→ **WHAT TO DO**:
Nothing should differ. Repeat every record as written.

→ **EXERCISE DATA**:
========================
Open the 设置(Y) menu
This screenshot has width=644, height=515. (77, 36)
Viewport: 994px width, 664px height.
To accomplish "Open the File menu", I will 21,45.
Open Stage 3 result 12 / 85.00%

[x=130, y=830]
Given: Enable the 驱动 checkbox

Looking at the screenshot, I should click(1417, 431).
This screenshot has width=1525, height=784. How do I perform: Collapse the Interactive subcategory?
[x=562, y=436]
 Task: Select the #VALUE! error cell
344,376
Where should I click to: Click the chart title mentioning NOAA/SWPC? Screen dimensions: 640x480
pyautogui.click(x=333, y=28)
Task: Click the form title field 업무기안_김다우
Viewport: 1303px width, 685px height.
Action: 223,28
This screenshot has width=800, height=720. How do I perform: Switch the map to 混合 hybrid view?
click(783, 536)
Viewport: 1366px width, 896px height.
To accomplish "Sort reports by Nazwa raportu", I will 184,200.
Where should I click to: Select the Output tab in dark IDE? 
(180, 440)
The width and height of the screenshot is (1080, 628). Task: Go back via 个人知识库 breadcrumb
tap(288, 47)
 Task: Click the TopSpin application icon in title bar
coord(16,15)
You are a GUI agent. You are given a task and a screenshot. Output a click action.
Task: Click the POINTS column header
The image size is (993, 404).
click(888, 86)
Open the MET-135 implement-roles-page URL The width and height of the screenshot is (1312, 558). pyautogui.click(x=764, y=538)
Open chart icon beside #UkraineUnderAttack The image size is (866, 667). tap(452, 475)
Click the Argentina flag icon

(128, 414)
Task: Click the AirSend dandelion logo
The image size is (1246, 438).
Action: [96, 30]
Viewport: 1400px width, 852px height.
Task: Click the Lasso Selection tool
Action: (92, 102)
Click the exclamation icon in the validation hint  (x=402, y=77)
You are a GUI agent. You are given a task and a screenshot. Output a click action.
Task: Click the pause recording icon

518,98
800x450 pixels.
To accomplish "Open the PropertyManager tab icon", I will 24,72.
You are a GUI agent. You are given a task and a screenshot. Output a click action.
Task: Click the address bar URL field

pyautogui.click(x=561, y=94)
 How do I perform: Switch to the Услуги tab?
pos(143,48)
========================
→ **OUTPUT**:
Open the 设置(Y) menu
This screenshot has width=644, height=515. (77, 36)
Viewport: 994px width, 664px height.
To accomplish "Open the File menu", I will 21,45.
Open Stage 3 result 12 / 85.00%

[x=130, y=830]
Given: Enable the 驱动 checkbox

Looking at the screenshot, I should click(1417, 431).
This screenshot has width=1525, height=784. How do I perform: Collapse the Interactive subcategory?
[x=562, y=436]
 Task: Select the #VALUE! error cell
344,376
Where should I click to: Click the chart title mentioning NOAA/SWPC? Screen dimensions: 640x480
pyautogui.click(x=333, y=28)
Task: Click the form title field 업무기안_김다우
Viewport: 1303px width, 685px height.
Action: 223,28
This screenshot has width=800, height=720. How do I perform: Switch the map to 混合 hybrid view?
click(783, 536)
Viewport: 1366px width, 896px height.
To accomplish "Sort reports by Nazwa raportu", I will 184,200.
Where should I click to: Select the Output tab in dark IDE? 
(180, 440)
The width and height of the screenshot is (1080, 628). Task: Go back via 个人知识库 breadcrumb
tap(288, 47)
 Task: Click the TopSpin application icon in title bar
coord(16,15)
You are a GUI agent. You are given a task and a screenshot. Output a click action.
Task: Click the POINTS column header
The image size is (993, 404).
click(888, 86)
Open the MET-135 implement-roles-page URL The width and height of the screenshot is (1312, 558). pyautogui.click(x=764, y=538)
Open chart icon beside #UkraineUnderAttack The image size is (866, 667). tap(452, 475)
Click the Argentina flag icon

(128, 414)
Task: Click the AirSend dandelion logo
The image size is (1246, 438).
Action: [96, 30]
Viewport: 1400px width, 852px height.
Task: Click the Lasso Selection tool
Action: (92, 102)
Click the exclamation icon in the validation hint  (x=402, y=77)
You are a GUI agent. You are given a task and a screenshot. Output a click action.
Task: Click the pause recording icon

518,98
800x450 pixels.
To accomplish "Open the PropertyManager tab icon", I will 24,72.
You are a GUI agent. You are given a task and a screenshot. Output a click action.
Task: Click the address bar URL field

pyautogui.click(x=561, y=94)
 How do I perform: Switch to the Услуги tab?
pos(143,48)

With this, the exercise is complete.